Из депеш барона Проспера де Баранта, отправленных к Адольфу Тьеру
9 декабря 1835 г., Берлин. Великая герцогиня (Мария Павловна), сестра русского императора (Николай I), приняла меня благосклонно. Говоря о возложенном на меня поручении (здесь Барант ехал в Петербург в качестве французского посла) она сказала, что "убеждает меня не привозить в Россию предрассудков, которые, может быть, господствуют во Франции относительно этой страны, но судить о ней по своим личным и беспристрастным наблюдениям".

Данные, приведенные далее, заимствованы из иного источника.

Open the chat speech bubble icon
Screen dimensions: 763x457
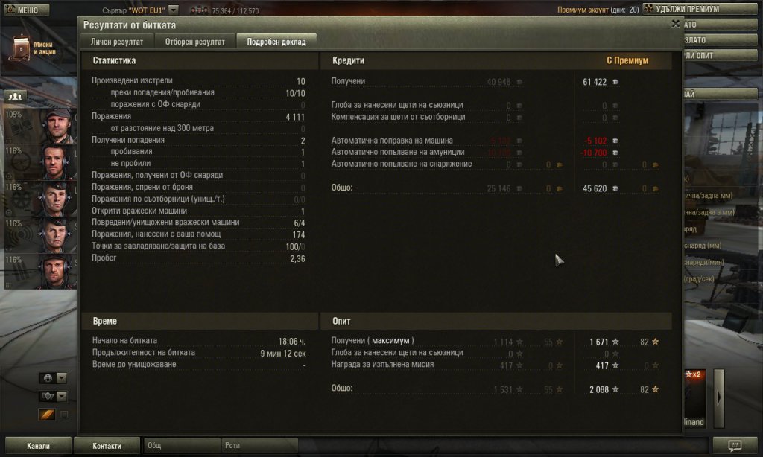[735, 445]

Я уверил Её Императорское Высочество, что у меня нет предубеждения, которое следовало бы отстранить; что во Франции все расположены поддерживать с Россией в настоящее время дружеские отношения, как и прежде; что между парижским и петербургским обществом существует взаимное общее расположение, которое не может исчезнуть.
Несколько времени спустя, взошел великий герцог (Карл Фридрих) и тотчас же начал спрашивать у меня известий о короле (Луи-Филипп I). Затем пространно и "как-то скороговоркой" вдался он в необыкновенные похвалы нраву, мудрости и способностям нашего государя и выражал сожаление, что не знает его лично.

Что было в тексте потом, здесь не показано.